L’importance des entraîneurs

C’est pour relever ce défi que la Section a organisé en 2015 le séminaire Entraîneurs: éducateurs de personnes, sur le rôle des entraîneurs dans la formation des nouvelles générations de sportifs et le renouveau du monde du sport. En effet, si toutes les équipes n’ont pas un aumônier, elles ont certainement toutes un entraîneur. De nombreux enfants consacrent plus de temps au sport qu’à leur famille, au catéchisme ou à d’autres activités paroissiales. L’entraîneur peut donc devenir un point de référence fixe, un conseiller et une source d’inspiration.

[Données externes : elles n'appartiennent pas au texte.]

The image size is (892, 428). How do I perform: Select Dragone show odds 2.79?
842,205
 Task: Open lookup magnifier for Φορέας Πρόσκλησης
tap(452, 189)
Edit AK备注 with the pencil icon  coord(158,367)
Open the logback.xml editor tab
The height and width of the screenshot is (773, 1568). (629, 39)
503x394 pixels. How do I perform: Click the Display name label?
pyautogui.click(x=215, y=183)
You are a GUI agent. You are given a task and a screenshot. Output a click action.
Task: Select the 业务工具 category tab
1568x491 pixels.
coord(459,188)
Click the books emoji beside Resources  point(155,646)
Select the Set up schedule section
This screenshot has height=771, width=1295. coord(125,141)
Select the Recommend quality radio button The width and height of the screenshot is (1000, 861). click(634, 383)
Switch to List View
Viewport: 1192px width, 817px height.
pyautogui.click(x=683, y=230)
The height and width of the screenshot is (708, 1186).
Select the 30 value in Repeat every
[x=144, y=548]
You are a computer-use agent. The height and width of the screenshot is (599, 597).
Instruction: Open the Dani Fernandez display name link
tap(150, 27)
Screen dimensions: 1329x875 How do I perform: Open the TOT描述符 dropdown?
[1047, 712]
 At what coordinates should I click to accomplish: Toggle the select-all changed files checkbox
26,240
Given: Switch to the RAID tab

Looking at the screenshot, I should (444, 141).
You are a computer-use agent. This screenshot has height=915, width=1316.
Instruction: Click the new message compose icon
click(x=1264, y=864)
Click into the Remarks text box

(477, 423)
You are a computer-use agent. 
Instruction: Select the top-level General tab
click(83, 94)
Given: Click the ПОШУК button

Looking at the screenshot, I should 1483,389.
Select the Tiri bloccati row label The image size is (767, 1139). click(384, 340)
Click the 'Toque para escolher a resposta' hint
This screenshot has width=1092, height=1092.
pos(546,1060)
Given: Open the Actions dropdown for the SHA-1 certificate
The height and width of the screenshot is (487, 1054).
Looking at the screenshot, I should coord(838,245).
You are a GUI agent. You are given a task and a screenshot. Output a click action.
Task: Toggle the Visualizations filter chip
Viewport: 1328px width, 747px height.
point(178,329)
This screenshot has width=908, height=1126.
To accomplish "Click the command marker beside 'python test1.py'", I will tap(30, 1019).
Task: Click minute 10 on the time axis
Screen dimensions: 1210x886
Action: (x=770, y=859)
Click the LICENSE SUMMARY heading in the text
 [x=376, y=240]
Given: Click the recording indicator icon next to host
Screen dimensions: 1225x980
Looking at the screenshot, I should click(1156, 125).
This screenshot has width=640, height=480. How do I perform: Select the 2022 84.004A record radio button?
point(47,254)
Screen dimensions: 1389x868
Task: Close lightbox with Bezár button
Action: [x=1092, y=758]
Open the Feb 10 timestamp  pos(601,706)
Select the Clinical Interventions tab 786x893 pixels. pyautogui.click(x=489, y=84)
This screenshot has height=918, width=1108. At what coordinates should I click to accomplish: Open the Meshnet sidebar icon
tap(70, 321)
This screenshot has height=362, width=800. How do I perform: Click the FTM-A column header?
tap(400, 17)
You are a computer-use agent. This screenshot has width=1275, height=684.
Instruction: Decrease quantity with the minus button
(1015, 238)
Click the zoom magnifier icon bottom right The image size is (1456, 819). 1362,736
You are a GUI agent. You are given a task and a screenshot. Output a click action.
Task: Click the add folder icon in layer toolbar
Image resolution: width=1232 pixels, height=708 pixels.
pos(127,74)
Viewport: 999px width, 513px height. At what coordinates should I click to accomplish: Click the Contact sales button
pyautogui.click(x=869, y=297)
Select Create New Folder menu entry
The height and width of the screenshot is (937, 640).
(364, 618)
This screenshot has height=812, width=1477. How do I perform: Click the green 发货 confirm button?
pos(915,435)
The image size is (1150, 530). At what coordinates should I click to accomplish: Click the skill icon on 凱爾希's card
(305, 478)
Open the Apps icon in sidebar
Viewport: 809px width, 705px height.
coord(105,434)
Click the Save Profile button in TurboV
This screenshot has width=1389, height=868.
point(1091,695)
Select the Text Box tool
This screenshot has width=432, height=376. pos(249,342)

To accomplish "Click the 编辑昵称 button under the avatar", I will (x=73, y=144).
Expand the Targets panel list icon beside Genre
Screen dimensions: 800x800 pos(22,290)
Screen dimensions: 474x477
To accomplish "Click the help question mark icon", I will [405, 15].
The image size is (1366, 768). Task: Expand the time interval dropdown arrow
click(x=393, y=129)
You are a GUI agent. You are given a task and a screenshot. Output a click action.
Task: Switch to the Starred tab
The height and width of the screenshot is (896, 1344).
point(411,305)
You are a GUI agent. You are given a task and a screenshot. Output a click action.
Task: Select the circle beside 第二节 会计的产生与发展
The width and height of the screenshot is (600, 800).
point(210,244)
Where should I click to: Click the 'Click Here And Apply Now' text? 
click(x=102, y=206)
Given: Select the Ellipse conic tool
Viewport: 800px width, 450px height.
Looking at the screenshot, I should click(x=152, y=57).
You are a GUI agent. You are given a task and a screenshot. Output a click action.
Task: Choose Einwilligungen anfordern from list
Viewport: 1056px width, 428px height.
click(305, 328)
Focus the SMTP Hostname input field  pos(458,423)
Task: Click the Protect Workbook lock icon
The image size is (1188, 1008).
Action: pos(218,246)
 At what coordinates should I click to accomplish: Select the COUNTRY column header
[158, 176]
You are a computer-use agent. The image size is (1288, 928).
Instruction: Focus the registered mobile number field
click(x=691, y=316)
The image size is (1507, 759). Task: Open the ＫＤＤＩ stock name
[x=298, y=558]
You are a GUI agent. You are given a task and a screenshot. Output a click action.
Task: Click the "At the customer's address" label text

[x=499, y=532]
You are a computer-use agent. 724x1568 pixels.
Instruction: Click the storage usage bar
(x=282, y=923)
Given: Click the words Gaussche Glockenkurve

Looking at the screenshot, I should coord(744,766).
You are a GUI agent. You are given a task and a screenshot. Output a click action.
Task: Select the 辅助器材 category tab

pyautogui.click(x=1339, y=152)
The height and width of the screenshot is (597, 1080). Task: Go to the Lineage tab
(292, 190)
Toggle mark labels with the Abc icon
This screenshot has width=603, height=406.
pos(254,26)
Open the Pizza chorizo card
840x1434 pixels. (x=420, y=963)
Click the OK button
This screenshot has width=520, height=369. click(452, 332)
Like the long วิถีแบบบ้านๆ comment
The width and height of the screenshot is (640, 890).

En raison du contexte social actuel de la famille, du travail et des loisirs, l’entraîneur occupe auprès des jeunes générations un rôle décisif et parfois même unique[1]. Nous entendons beaucoup parler aujourd’hui de la perte de l’unité familiale et des jeunes abandonnés à eux-mêmes. De ce fait, les enseignants et les entraîneurs doivent assumer un rôle « supplémentaire » très important pour la formation humaine des jeunes. On peut en dire autant des prêtres, des catéchistes et des aumôniers de jeunesse. Toutes ces catégories de responsables peuvent combler un vide dans le domaine de l’éducation et contribuer à réorienter la vie de nombreux jeunes.

Notre Section, enfin, vient de publier un document destiné à promouvoir un sport humain et juste, tant aux niveaux professionnel qu’amateur, ainsi qu’à présenter des lignes directrices pour l’évangélisation de la nouvelle génération au travers du sport.[2] Ce document s’adresse aux catholiques, aux autres communautés chrétiennes, aux associations sportives d’inspiration chrétienne et à toutes les personnes qui s’intéressent à l’éthique du sport.

Une impulsion

Toutes ces initiatives permettent à l’Église de contribuer à l’humanisation du sport au niveau universel, mais nous devons bien reconnaître que le Saint-Siège n’est pas présent sur le terrain. Celui-ci relève de la mission des Églises locales : des conférences épiscopales nationales, des diocèses et des paroisses. Il incombe à ceux-ci d’élaborer les méthodes pastorales qui conviennent le mieux à leur culture. Ainsi, par exemple, la pastorale du sport en Amérique du Nord n’est pas la même qu’en Asie du Sud ou en Afrique. Notre Section souhaite simplement leur apporter une perspective chrétienne qui les aide à mettre sur pied leur programme de pastorale sportive. Nous cherchons aussi à faire connaître cette parole du Saint Père: «Le sport est une activité humaine de grande valeur, susceptible d’enrichir la vie.»

(traduction Claire Chimelli)

[1] Voir Lucienne Bittar, Bien plus que du foot, Bien plus que du foot (n.d.l.r.)
[2] Discastère pour les laïcs, la famille et la vie, Donner le meilleur de soi. Sur la perspective chrétienne du sport et de la personne humaine, Rome, 1er juin 2018.